**Dataset:**
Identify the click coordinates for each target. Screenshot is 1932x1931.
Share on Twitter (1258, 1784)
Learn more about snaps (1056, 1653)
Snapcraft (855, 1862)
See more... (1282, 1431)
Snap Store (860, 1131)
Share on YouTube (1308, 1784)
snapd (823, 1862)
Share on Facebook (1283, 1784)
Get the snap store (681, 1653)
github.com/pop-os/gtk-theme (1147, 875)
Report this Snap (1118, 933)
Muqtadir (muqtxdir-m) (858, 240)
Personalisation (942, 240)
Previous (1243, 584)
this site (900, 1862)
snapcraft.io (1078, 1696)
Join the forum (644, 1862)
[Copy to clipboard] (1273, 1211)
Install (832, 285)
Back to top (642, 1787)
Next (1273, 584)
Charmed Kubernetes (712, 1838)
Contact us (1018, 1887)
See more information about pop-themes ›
* * *
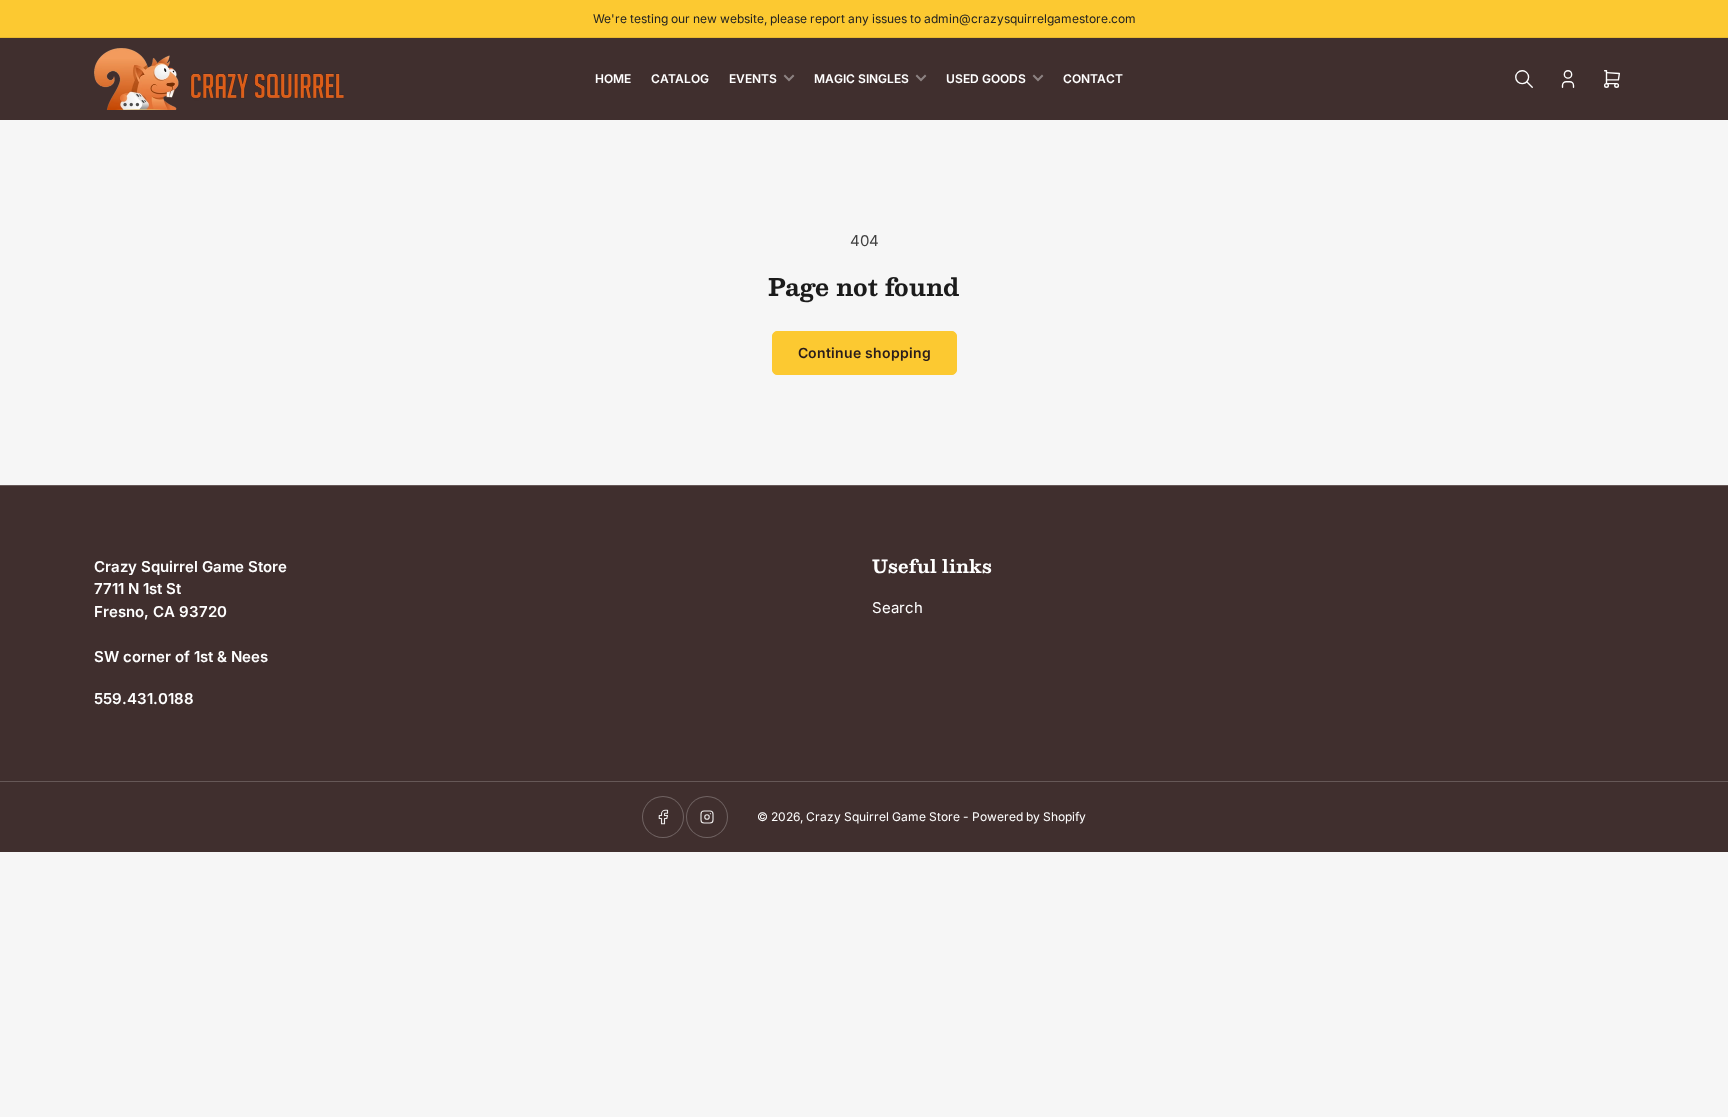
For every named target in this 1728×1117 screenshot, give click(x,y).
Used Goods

**What is being asked:** Only lines with the word "target" are wanted; pull each of them from the records.

**Output below:**
Identify the click coordinates for each target. Screenshot is 1932x1931.
For every named target in this 1728×1117 screenshot, give click(x,y).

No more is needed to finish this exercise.